Sementara pemerintah di seluruh dunia berjuang mengatasi krisis kesehatan masyarakat, orang-orang putus asa—dan institusi, jika yang dikatakan Jason benar adanya—bergantung pada pasar gelap untuk mencari barang medis yang dibutuhkan.

Iklan

“Pandemi memicu jenis permintaan baru pada platform darknet, dan para penjual siap memenuhinya,” David Maimon, Associate Professor Peradilan Pidana dan Kriminologi di Georgia State University, memberi tahu VICE News melalui email. “Penjual darknet dan rantai pasokan mereka dapat memanfaatkan respons pemerintah terhadap pandemi.”

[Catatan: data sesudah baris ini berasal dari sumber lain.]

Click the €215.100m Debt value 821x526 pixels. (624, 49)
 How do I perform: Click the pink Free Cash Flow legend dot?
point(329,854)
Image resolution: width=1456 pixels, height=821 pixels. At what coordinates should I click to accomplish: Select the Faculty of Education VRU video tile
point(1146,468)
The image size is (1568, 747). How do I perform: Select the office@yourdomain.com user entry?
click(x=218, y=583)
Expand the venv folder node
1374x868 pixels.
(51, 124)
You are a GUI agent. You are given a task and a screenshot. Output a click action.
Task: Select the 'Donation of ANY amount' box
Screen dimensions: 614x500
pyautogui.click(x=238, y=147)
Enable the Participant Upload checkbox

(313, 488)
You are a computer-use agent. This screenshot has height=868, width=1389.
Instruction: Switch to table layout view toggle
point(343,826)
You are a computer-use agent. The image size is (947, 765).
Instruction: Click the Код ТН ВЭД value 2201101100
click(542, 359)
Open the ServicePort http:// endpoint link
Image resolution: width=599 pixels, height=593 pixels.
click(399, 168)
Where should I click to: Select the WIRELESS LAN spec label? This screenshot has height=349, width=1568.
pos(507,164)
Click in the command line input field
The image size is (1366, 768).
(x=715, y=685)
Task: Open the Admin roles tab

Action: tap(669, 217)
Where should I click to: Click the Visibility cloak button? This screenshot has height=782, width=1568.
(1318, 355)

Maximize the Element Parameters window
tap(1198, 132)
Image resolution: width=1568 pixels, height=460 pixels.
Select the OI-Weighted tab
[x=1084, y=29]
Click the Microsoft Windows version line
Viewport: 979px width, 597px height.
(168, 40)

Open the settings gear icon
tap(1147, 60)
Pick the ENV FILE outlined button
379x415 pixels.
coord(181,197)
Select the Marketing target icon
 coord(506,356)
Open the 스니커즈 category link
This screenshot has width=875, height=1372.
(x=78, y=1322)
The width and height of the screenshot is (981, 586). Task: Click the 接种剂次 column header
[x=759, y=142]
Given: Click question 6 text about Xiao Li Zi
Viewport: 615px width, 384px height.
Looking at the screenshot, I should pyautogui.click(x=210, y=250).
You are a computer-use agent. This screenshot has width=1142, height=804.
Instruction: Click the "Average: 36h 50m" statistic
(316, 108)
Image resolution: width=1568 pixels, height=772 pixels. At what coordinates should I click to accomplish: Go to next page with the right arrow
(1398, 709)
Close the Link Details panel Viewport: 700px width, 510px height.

David menjelaskan pelaku usaha dark web cepat beradaptasi dengan pandemi. Mereka memperluas katalog jualannya, dan memasarkan produk-produk yang tak pernah terpikirkan sebelumnya. Kalian bisa membuktikannya sendiri. Di dark web, masker dan hand sanitizer sekarang dijual berbarengan dengan benda ilegal seperti pistol Glock 19 mm dan kristal MDMA.

Mereka meminta pembeli untuk bersabar dengan waktu pengiriman.

David mengungkapkan pandemi juga menjadi ladang baru bagi penipu online, sehingga pembeli harus berhati-hati sebelum bertransaksi dengan penjual darknet seperti Jason.

“Banyak penjual memanfaatkan kepanikan dunia,” tuturnya. “Beberapa menebar iming-iming punya segala macam obat yang sebenarnya palsu, sedangkan lainnya menjual APD seperti masker dan hand sanitizer … yang kami yakin berkualitas rendah. Kami bahkan tahu ada pedagang yang jualan masker bekas.”

David menerangkan APD tidak aman dipakai apabila produknya belum disetujui otoritas terkait. Dia menganjurkan agar kita tidak terlalu bergantung pada alat kesehatan yang diperoleh dari dark web.

“Banyak obat dan komoditas palsu yang dijual di dark web,” imbuhnya, “sehingga konsumen harus berhati-hati memilih produsen dan vendornya.”

Iklan

Jika omongan Jason bisa dipegang, dia memborong dan menjual alat tes Covid-19 dengan tujuan menyelamatkan nyawa banyak orang. Dia mengklaim melakukannya bukan untuk keuntungan semata. Dia hanya menjual barangnya ke pihak-pihak yang menangani krisis Covid-19 dengan serius.

“Kami menjual alat tes untuk menyelamatkan nyawa,” ujarnya. “Beberapa pernah menghubungi kami hanya untuk iseng-iseng saja. Mereka tidak serius ingin membeli dan menyelamatkan hidup orang.”